## [The problem]
Filter the records below for the word "Half". Copy each line that holds it.

[Saved data entries]
○ ○ ○ ○ ○ ○ ○
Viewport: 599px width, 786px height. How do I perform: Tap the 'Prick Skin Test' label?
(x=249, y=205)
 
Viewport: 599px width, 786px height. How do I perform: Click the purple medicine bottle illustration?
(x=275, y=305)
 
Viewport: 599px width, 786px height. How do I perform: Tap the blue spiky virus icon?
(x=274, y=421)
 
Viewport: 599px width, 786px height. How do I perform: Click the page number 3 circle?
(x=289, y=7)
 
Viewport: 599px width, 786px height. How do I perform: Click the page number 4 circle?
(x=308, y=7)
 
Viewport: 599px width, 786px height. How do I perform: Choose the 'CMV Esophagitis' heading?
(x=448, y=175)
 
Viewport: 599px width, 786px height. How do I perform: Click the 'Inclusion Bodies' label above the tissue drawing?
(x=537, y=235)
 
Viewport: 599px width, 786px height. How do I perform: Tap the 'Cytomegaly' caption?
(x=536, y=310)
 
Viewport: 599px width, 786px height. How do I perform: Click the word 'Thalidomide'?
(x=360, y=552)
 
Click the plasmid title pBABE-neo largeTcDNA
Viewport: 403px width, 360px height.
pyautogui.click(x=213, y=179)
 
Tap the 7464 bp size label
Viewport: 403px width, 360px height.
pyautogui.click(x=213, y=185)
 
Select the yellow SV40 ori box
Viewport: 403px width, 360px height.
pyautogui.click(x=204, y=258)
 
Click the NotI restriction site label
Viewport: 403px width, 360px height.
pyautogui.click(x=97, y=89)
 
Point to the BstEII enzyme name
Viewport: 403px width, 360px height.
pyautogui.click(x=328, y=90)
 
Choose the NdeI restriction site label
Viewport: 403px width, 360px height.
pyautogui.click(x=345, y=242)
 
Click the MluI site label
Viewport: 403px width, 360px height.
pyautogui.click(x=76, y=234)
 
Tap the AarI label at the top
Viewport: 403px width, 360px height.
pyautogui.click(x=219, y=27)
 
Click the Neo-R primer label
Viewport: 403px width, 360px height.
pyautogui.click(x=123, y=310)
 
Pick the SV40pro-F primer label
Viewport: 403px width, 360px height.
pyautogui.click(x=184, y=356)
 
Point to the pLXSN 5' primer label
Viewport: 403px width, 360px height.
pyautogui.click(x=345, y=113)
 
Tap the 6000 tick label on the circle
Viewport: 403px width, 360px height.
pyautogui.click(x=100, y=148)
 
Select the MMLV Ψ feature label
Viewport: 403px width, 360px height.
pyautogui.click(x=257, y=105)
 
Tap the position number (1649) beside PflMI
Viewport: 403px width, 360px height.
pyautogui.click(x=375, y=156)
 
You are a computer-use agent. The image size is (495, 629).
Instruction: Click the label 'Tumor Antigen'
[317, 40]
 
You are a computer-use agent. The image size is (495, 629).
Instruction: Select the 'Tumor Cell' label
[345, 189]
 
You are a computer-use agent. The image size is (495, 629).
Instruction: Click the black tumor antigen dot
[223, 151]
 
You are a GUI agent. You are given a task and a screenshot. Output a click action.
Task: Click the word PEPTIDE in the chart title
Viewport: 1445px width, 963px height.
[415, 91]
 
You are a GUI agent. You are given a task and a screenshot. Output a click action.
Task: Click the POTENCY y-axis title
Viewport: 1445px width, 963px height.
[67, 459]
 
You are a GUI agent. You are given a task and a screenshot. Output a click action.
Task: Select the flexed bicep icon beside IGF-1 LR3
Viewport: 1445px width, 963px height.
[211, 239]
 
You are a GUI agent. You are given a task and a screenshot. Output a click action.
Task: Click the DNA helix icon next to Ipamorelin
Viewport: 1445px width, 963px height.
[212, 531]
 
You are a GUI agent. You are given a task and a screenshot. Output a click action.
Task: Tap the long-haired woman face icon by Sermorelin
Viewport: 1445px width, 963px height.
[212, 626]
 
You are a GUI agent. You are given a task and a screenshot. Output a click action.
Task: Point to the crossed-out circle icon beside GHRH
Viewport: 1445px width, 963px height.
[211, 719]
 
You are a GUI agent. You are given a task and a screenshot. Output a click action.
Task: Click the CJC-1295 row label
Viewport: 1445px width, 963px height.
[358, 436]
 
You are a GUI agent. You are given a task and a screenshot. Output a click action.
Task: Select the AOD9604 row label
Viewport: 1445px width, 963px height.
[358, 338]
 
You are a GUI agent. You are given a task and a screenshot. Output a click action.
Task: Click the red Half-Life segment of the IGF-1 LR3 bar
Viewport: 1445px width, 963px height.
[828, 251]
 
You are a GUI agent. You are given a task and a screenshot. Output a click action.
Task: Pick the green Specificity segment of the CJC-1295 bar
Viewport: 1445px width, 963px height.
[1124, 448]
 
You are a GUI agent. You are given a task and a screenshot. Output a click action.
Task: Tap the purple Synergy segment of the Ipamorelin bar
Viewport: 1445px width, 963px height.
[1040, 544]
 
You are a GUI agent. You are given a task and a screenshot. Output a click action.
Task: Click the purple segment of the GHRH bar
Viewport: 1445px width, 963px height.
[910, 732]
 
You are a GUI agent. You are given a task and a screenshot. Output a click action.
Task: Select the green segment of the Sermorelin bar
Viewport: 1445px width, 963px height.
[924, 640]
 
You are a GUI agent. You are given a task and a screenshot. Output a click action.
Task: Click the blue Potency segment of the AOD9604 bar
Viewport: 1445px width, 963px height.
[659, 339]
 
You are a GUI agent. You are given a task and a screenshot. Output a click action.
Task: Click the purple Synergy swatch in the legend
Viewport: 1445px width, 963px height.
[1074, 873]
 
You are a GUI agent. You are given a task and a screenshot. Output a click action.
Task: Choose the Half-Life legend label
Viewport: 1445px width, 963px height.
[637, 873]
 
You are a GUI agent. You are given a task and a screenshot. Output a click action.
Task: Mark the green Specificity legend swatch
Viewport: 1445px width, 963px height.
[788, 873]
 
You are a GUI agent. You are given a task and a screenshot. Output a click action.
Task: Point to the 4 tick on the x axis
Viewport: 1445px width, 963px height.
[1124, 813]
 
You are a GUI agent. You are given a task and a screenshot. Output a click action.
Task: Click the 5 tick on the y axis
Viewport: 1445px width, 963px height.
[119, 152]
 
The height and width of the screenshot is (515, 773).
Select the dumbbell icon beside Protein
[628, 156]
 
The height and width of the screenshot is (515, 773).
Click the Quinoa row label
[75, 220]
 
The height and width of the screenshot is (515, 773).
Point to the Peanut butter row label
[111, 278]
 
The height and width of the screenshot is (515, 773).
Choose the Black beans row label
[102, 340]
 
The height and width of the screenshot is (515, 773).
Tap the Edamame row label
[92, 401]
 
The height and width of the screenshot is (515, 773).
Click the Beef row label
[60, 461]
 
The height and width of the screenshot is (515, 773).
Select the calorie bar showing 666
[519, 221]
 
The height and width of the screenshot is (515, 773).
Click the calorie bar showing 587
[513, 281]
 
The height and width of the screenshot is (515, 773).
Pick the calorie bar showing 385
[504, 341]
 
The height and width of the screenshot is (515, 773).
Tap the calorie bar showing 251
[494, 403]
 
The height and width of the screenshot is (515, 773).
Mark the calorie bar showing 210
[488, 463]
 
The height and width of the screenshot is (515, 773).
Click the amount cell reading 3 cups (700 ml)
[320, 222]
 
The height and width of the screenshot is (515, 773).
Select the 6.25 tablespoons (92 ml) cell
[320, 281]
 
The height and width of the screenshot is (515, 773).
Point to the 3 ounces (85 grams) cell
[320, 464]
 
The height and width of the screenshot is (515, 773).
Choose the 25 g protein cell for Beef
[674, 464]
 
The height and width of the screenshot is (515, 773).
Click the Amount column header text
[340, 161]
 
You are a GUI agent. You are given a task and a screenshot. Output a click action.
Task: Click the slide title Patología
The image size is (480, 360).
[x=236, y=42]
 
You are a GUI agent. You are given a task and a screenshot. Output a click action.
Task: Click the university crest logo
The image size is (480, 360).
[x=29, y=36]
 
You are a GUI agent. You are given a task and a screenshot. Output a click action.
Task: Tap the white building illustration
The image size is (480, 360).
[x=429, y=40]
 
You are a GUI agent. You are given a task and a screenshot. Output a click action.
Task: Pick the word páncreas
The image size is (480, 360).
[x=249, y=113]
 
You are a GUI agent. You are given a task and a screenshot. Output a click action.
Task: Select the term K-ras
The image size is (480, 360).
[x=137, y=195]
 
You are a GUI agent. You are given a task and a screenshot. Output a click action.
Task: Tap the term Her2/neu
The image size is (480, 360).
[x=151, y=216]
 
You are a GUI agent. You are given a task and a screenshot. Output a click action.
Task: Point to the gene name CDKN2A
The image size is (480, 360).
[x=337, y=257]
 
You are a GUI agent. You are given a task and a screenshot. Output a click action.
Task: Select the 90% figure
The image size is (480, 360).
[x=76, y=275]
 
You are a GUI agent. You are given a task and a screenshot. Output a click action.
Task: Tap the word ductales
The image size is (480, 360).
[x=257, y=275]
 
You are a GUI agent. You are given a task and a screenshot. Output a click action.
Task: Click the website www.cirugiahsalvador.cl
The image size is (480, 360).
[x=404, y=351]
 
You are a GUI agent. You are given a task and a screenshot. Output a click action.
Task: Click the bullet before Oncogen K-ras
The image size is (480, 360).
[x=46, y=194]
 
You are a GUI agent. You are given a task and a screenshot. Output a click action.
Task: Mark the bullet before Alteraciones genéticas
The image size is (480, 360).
○ ○ ○ ○ ○ ○ ○
## [Result of this exercise]
Task: Click the red Half-Life segment of the IGF-1 LR3 bar
Task: Choose the Half-Life legend label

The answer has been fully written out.